→ **What you need to do**:
Report the count of lines below in which the string "agent" occurs; include nothing else.

→ **Provided entries**:
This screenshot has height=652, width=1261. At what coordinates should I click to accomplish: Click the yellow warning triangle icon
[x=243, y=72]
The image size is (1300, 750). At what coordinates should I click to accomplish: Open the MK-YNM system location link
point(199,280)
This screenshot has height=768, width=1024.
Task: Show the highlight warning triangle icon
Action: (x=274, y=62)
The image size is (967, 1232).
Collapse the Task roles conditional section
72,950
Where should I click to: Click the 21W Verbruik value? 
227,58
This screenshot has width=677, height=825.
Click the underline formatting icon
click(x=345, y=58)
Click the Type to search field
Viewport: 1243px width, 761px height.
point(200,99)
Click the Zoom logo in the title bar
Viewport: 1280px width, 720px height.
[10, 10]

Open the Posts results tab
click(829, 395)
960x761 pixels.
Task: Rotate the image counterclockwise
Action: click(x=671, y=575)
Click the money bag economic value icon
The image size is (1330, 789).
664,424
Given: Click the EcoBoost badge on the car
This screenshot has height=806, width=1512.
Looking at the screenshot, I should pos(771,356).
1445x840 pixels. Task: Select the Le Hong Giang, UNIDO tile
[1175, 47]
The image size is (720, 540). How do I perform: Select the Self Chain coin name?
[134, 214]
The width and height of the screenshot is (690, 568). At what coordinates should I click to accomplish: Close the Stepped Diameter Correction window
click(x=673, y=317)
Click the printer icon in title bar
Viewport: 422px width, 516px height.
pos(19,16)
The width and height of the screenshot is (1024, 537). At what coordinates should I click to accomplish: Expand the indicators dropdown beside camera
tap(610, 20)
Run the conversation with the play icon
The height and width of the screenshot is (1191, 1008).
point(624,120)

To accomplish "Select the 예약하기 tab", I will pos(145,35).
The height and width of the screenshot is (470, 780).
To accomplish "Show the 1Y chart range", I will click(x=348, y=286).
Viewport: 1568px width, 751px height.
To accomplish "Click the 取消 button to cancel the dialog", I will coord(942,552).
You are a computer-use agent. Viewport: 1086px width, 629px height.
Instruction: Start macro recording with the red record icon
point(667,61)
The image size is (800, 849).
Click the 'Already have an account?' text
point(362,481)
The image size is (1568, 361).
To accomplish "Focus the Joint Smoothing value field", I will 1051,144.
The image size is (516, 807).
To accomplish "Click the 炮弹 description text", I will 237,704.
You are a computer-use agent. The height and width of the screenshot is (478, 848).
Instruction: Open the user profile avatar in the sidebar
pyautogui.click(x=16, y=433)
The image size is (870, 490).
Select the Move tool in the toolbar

→ **Expected output**:
2